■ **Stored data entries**
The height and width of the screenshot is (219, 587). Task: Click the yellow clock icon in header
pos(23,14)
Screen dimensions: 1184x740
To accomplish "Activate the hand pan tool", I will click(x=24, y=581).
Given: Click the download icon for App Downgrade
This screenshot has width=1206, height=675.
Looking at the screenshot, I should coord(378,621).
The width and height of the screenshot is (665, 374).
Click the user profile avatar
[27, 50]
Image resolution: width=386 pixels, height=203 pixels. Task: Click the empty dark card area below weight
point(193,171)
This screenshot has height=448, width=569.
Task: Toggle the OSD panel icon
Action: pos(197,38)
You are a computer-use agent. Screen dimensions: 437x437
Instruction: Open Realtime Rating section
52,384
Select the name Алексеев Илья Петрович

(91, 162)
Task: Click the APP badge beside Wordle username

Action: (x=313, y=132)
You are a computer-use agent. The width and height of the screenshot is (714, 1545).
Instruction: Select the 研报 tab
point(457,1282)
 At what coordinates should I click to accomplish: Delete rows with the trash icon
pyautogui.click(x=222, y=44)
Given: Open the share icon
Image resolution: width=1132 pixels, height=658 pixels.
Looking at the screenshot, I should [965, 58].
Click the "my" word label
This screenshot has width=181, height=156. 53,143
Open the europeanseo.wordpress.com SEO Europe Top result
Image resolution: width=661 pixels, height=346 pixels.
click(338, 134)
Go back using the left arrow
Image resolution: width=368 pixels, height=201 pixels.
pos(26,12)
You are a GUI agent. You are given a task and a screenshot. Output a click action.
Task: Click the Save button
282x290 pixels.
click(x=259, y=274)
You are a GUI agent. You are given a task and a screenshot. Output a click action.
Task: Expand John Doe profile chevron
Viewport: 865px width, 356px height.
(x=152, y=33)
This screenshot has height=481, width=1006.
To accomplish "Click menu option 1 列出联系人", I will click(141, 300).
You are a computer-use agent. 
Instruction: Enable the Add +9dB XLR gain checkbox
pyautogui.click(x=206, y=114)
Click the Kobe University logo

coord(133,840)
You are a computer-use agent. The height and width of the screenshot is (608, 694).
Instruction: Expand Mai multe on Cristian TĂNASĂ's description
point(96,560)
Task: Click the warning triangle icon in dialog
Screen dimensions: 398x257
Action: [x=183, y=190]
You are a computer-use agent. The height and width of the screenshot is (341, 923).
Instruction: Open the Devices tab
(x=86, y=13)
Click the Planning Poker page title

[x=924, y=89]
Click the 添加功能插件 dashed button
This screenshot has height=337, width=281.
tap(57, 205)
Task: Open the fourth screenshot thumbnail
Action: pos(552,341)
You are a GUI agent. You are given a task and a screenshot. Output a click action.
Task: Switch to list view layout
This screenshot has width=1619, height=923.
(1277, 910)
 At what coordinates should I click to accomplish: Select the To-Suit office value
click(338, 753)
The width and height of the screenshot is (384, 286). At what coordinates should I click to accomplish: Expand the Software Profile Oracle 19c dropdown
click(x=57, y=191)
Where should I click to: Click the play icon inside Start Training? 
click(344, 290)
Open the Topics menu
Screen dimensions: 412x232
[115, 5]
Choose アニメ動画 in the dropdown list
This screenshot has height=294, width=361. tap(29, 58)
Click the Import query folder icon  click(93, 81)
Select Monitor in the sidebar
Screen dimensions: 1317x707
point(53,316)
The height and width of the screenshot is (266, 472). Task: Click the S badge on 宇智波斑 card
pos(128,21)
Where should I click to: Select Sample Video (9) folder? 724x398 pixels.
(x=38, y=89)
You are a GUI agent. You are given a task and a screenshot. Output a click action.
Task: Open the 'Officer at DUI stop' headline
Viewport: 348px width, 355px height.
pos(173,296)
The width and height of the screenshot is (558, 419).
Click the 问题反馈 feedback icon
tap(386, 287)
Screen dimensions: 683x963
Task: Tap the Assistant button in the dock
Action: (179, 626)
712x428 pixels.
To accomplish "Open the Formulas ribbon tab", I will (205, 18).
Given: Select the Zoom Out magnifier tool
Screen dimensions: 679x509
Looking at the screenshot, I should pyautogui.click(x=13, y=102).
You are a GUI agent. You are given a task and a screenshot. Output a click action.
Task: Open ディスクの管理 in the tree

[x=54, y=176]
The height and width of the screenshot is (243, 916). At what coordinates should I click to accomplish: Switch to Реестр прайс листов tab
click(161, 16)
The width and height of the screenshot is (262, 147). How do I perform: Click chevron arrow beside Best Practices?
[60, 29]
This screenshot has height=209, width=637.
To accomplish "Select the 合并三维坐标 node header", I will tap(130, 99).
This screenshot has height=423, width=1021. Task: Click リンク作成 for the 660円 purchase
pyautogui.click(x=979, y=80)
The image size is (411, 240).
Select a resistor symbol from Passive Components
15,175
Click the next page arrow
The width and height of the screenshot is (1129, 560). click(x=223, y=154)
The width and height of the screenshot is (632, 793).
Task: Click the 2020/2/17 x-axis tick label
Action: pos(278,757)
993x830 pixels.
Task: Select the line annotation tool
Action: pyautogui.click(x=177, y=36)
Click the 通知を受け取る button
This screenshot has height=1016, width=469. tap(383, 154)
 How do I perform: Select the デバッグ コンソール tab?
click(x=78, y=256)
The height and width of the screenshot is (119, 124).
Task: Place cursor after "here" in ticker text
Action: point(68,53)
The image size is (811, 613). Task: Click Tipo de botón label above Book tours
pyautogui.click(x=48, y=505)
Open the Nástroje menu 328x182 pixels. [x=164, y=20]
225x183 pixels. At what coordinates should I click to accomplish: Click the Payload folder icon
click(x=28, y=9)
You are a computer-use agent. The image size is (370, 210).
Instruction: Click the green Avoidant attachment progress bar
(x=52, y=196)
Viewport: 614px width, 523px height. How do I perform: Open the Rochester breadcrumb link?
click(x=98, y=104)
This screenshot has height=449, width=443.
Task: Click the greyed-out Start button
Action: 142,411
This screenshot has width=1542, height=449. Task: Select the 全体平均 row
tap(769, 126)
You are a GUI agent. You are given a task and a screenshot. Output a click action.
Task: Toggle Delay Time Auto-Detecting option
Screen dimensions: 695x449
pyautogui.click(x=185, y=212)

■ **PROBLEM DESCRIPTION**
Where a line of the data above includes "computer", copy that line.

■ **EXERCISE ANSWER**
You are a computer-use agent. Screen dimensions: 437x437
You are a computer-use agent. The width and height of the screenshot is (714, 1545).
You are a computer-use agent. 
You are a computer-use agent. The height and width of the screenshot is (608, 694).
You are a computer-use agent. The height and width of the screenshot is (341, 923).
You are a computer-use agent. The image size is (370, 210).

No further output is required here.